Testamentary Capacity

In California, anyone who is at least 18 years old and of sound mind can make a will.  However, the term “sound mind” means having testamentary capacity, and the law describes this as being “mentally competent”.

Mental competency means that, at the time the will was signed, the “testator” (person signing the will) was able to do all of the following:

(1)   Understand the nature of the testamentary act.  That is, they knew that they were giving specific instructions on who their beneficiaries would be and what property (real or personal) the beneficiaries would receive.

(2)   Understand and recollect the nature and situation of their property.  Did they know what their estate consisted of?  A house?  A bank account?  Some stock certificates?  They need not know, for example, the actual bank account numbers, or even the total number of accounts they have.  But they must know that they have bank accounts, and a general understanding of the assets that make up their estate at the time the will is signed.

(3)   Understand who their close relatives are and how they will be affected by the will.   If the person cannot remember that s/he is married, or has children, then the will is likely to be determined invalid, because only a mentally incompetent testator could have forgotten that such relationships existed. 

(4)   The testator must not suffer from a mental disorder.  This includes hallucinations or delusions that result in the testator leaving property to individuals or entities that, absent any such delusions, s/he would never have done.

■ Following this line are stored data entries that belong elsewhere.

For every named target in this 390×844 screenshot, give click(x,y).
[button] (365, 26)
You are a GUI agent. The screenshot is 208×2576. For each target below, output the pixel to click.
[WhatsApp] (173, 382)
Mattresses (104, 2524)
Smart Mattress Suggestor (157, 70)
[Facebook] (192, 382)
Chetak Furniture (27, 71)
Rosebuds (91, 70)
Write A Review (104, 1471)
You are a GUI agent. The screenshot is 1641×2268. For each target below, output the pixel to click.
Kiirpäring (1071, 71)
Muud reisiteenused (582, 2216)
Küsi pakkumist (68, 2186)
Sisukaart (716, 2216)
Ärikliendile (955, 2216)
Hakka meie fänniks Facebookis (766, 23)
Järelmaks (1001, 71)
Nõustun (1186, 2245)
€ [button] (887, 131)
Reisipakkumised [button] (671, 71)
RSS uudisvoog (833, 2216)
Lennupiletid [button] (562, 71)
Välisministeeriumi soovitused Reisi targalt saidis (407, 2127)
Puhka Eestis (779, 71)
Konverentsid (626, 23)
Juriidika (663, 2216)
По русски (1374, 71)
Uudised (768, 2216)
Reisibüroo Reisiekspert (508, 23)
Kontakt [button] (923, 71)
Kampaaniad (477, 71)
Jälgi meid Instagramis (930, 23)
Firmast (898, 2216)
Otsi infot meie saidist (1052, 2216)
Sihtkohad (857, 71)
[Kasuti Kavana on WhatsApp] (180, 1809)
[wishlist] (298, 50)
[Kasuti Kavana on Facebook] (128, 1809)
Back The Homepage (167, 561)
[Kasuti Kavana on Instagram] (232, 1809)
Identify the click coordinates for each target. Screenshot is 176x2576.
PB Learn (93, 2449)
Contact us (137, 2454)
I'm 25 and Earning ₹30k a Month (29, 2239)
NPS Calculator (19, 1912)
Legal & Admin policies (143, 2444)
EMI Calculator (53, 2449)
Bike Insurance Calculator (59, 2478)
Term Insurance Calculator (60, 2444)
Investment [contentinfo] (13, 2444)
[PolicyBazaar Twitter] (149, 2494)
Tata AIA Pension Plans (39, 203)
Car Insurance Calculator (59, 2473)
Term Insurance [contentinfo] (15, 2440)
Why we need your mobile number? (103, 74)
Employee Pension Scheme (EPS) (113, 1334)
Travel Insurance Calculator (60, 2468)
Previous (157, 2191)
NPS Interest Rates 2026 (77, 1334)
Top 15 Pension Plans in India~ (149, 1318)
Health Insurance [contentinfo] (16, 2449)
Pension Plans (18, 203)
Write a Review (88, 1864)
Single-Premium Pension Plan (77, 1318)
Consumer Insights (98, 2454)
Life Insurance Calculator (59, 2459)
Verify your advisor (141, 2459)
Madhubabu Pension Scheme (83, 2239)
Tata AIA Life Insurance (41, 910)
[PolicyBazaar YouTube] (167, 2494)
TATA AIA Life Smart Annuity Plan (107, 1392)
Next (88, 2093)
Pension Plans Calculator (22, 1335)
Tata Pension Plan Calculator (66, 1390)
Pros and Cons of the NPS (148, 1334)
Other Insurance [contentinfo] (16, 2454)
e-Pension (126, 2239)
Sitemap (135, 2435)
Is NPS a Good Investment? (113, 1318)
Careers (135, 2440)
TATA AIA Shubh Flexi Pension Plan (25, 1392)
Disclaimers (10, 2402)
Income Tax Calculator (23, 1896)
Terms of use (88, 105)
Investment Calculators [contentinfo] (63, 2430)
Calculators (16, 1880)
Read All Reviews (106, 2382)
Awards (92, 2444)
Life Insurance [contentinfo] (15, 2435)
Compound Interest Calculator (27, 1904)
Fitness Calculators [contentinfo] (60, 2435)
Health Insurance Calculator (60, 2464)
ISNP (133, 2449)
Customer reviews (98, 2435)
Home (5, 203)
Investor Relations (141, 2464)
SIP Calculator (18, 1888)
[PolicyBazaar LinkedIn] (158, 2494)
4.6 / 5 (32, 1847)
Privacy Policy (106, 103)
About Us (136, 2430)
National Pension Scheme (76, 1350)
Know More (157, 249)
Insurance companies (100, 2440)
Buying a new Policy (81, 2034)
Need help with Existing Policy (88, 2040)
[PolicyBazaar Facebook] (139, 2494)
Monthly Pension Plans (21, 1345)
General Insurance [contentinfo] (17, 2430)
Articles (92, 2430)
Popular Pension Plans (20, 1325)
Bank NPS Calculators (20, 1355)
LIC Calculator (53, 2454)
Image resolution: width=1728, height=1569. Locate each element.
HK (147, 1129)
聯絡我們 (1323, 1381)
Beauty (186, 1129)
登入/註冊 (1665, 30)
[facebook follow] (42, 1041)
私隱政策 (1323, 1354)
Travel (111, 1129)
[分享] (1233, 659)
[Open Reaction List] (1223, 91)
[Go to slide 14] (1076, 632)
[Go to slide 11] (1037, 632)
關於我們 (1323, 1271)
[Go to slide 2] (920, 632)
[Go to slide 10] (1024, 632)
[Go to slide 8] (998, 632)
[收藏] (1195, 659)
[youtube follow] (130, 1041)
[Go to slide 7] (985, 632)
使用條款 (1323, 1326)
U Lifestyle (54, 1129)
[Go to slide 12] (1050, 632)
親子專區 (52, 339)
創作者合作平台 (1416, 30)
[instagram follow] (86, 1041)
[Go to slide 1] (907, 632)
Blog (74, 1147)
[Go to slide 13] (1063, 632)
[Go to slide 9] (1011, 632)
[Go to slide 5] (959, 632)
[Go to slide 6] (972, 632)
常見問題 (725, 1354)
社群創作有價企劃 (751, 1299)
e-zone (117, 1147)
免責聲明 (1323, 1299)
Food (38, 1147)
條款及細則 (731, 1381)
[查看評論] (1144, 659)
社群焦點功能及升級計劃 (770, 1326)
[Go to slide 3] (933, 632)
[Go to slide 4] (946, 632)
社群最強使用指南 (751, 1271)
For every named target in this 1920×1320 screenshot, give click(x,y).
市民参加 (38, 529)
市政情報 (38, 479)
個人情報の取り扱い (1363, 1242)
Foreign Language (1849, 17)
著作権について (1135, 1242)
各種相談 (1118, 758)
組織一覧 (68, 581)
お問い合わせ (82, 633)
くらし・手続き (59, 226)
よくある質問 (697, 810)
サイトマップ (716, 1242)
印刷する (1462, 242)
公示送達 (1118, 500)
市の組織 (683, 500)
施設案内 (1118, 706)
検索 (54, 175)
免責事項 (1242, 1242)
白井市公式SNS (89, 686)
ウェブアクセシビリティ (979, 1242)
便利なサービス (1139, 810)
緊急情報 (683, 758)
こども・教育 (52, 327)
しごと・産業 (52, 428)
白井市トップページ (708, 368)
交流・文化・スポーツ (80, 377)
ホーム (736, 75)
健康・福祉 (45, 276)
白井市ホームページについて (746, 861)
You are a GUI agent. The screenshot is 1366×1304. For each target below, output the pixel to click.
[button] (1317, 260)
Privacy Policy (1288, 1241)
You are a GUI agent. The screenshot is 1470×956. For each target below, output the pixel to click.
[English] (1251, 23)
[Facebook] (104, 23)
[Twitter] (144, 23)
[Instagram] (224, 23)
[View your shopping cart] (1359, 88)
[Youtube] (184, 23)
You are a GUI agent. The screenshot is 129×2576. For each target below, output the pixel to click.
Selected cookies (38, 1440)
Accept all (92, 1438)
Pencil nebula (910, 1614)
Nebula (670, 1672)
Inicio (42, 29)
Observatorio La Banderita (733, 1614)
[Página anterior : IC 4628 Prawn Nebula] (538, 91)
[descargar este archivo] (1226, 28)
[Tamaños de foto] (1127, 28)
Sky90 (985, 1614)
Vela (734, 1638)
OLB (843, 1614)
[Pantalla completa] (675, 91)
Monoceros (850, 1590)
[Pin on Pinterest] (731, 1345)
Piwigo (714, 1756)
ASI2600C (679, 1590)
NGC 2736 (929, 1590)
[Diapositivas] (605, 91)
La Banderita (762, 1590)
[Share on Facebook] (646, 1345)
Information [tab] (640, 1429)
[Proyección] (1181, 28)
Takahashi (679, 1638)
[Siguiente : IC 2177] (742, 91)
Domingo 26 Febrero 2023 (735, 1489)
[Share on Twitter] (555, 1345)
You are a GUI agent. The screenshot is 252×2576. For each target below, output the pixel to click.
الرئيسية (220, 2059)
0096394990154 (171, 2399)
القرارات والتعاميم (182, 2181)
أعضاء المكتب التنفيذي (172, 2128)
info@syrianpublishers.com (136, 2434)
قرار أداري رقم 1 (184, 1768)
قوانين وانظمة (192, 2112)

An example would be where the testator suffered from a delusion that he was being visited by ghosts every night and believed that the only way to stop the haunting would be to name a paranormal group (like the ghostbusters) as a major beneficiary to the will.

Other circumstances exist, however, that would allow a will to be made even though a person has been declared mentally incompetent.  In a conservatorship case, where the court has appointed a conservotor, a will can be executed on behalf of the conservatee.  However, for the will to be valid, the conservator would have to first petition the court and obtain a court order for such authorization.

From the above rules, you can see that testamentary capacity is not a high bar to hurdle.  When issues such as hallucinations and delusions appear, then a will may be challenged through a procedure known as a will contest.